» **Esercizi da svolgere**
1. Come si traduce in inglese questa frase del testo sulla birra senza glutine: "Il regolamento prescrive il rispetto di specifiche norme igieniche durante la fase di produzione, volte ad evitare qualsiasi forma di contaminazione con prodotti contenenti glutine."?
2. Secondo il testo sulla birra senza glutine, quale simbolo compare sull'etichetta delle birre ritenute idonee per gli intolleranti al glutine?
3. Riporta senza modifiche il passo del testo sulla birra senza glutine compreso tra "Alla normativa si" e "per un celiaco.", estremi inclusi.

══ Estratto della fonte

Per fortuna, c’è una soluzione: l’impiego di cereali a basso contenuto di glutine o con una percentuale minima. Ecco allora che riso, avena, mais, grano saraceno, miglio, sorgo ed altri surrogati del malto prendono il posto dei tradizionali ingredienti della birra (in particolare dell'orzo maltato) e restituiscono una vera e propria birra senza glutine.
La produzione di birra priva di orzo potrebbe sembrare una novità dovuta alle tendenze alimentari degli ultimi tempi, ma non lo è: basta pensare al fatto che in alcune zone del mondo dove l'orzo non cresce, come ad esempio l’Africa, le birre sono tutte prodotte con dei sostituti.
In Italia il commercio di birra senza glutine fa riferimento a una normativa di dieci anni fa, che distingue le birre in due categorie: quelle con una percentuale di glutine molto basso (con un valore compreso tra 21 e 100 ppm) e quelle con etichetta “senza glutine” (con un valore inferiore ai 20 ppm), appositamente rivolte ai celiaci.
Il regolamento prescrive il rispetto di specifiche norme igieniche durante la fase di produzione, volte ad evitare qualsiasi forma di contaminazione con prodotti contenenti glutine.
Alla normativa si affianca il controllo dell'AIC: l’organizzazione ha premura di supervisionare le diverse fasi di produzione della bevanda. Le birre considerate idonee per gli intolleranti al glutine verranno inserite nella guida dell’associazione e otterranno sull’etichetta il simbolo del prodotto gluten free: la spiga barrata.
La birra è quindi definita sicura quando il valore della proteina è sotto una certa soglia: questo significa che il consumo eccessivo può rappresentare comunque un rischio per un celiaco.

════
══ Estratto dei dati

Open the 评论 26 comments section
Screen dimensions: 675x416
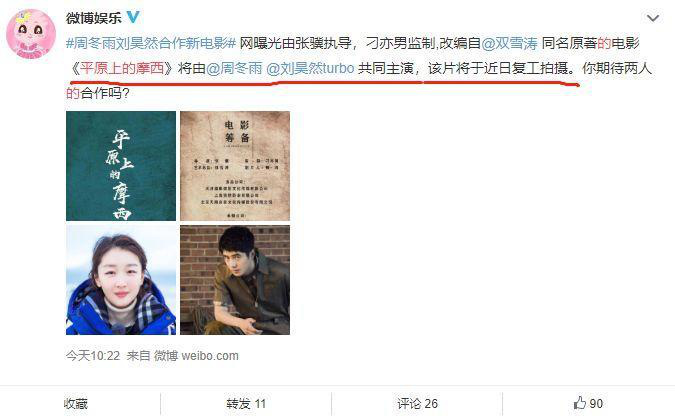[417, 404]

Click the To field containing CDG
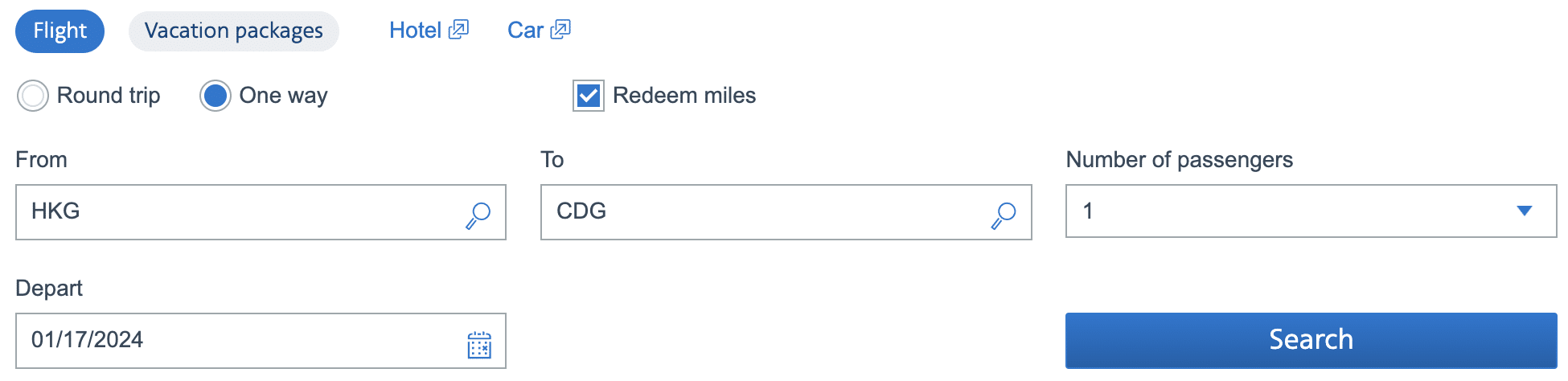[x=764, y=212]
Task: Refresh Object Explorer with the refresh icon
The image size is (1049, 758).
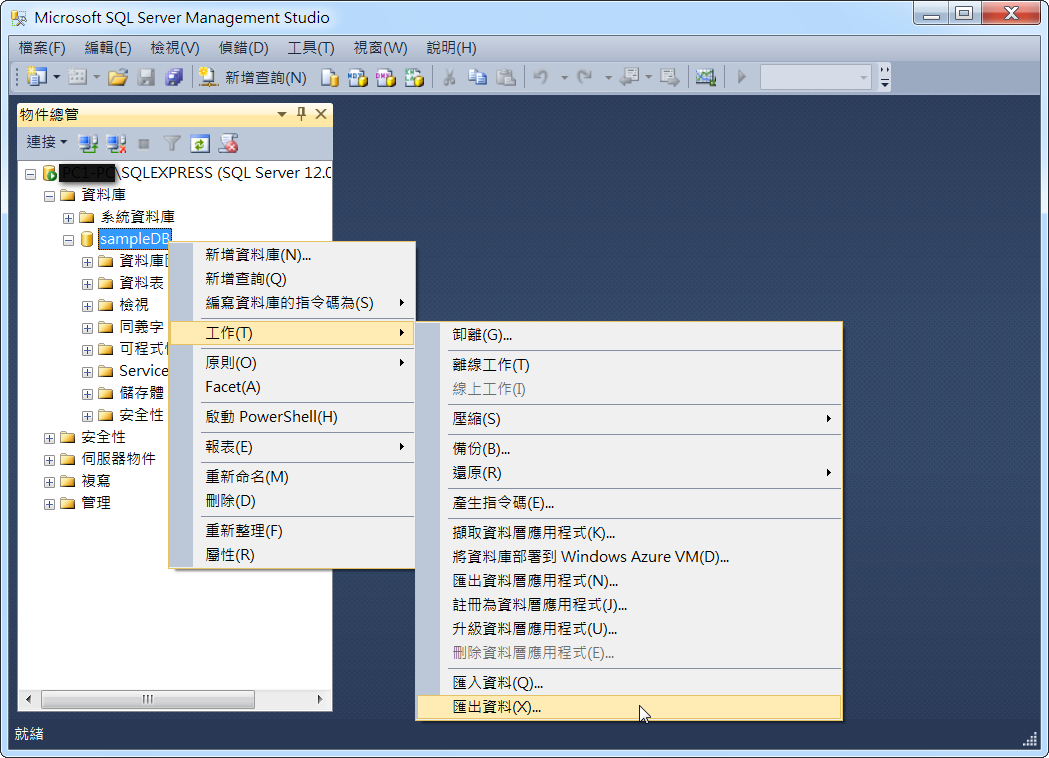Action: (x=199, y=142)
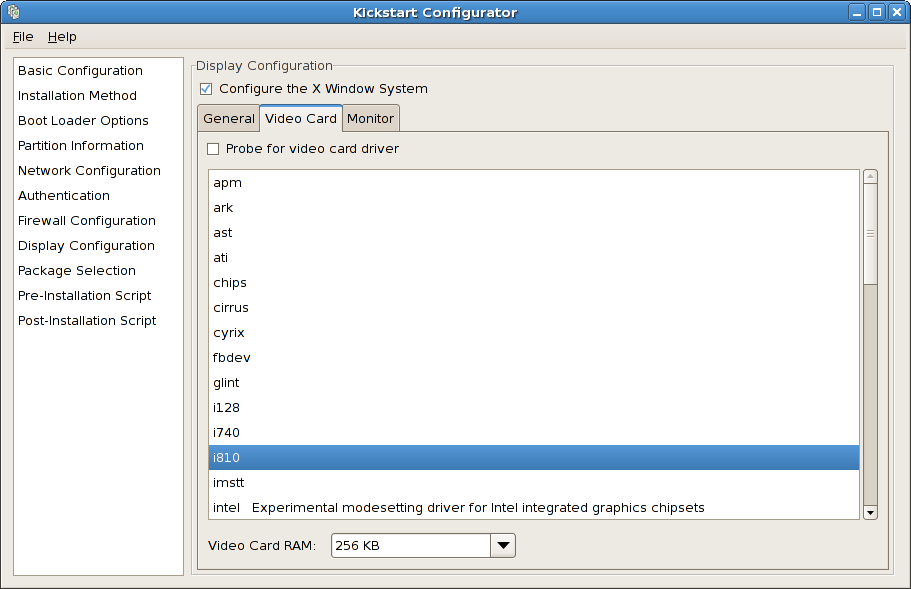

════

» **Risposte fornite**
1. The regulation requires compliance with specific hygiene standards during the production phase, aimed at preventing any form of contamination with products containing gluten.

2. La spiga barrata.

3.
Alla normativa si affianca il controllo dell'AIC: l’organizzazione ha premura di supervisionare le diverse fasi di produzione della bevanda. Le birre considerate idonee per gli intolleranti al glutine verranno inserite nella guida dell’associazione e otterranno sull’etichetta il simbolo del prodotto gluten free: la spiga barrata.
La birra è quindi definita sicura quando il valore della proteina è sotto una certa soglia: questo significa che il consumo eccessivo può rappresentare comunque un rischio per un celiaco.